Post by Valuethinker » Thu Sep 27, 2018 3:49 am

DavidRoseMountain wrote:
Wed Sep 26, 2018 7:46 pm
A healthy amount of inflation is good for the economy because it makes debt worth less, and therefore permits the burden of that debt to become less onerous over time.
IF the Federal Reserve raises interest rates too much too quickly then inflation stays low for too long and the debt burden continues on as a drag that prevents more consumption/demand.
That's nominal debt.

In an efficient economy, much more debt would be denominated in real terms. Mortgages, for example, would have a constant real rate rather than a constant nominal rate.

The problem is money illusion is quite a real thing. Investors and borrowers would not understand the product.

The use of inflation to randomly hand out winners & losers between debtors and creditor is a fairly blunt instrument of redistributive policy and does not really help the most vulnerable (who have no real assets like stocks or property, may not even have a bank account). In effect, it's a way of avoiding a debt writeoff but one is doing it in a way which is totally arbitrary. There's no reason why the biggest borrowers should get the most debt relief.

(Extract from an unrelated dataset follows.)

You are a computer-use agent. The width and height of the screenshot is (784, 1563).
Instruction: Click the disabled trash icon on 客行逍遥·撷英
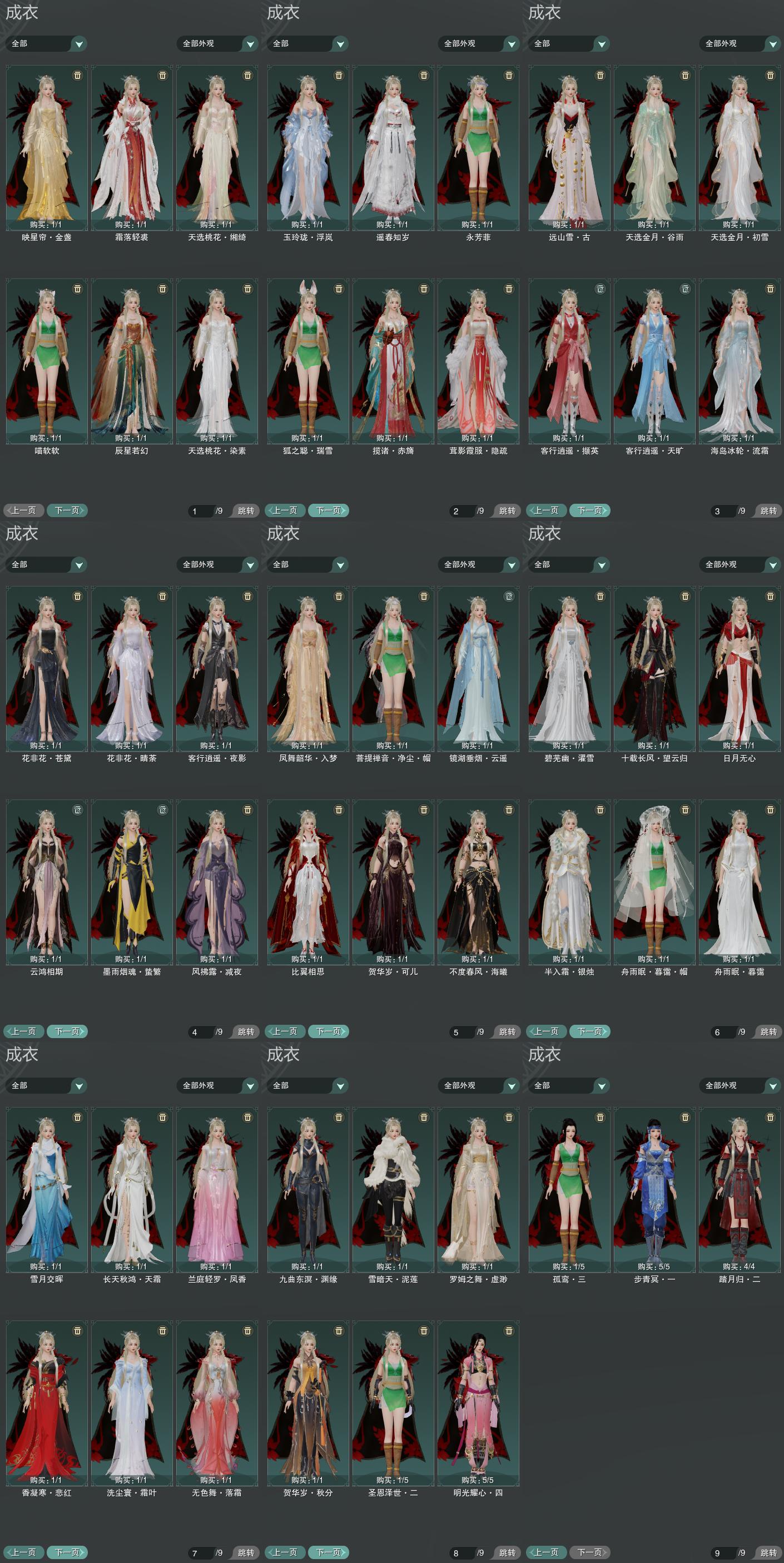coord(599,289)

Inflation of 2% is probably tolerable. Once you get much above say 3% the costs of bringing it back down start to grow. No one who remembers the late 1970s or early 1980s thinks uncontrolled inflation is a blessing.

Arguable risk aversion is extreme - the risk free US government debt is overpriced. Thus, it suits society's interest to have some inflation, to correct for that. But a lot of inflation simply wipes out trust in the government and encourages speculative behaviour.
Last edited by Valuethinker on Thu Sep 27, 2018 4:06 am, edited 2 times in total.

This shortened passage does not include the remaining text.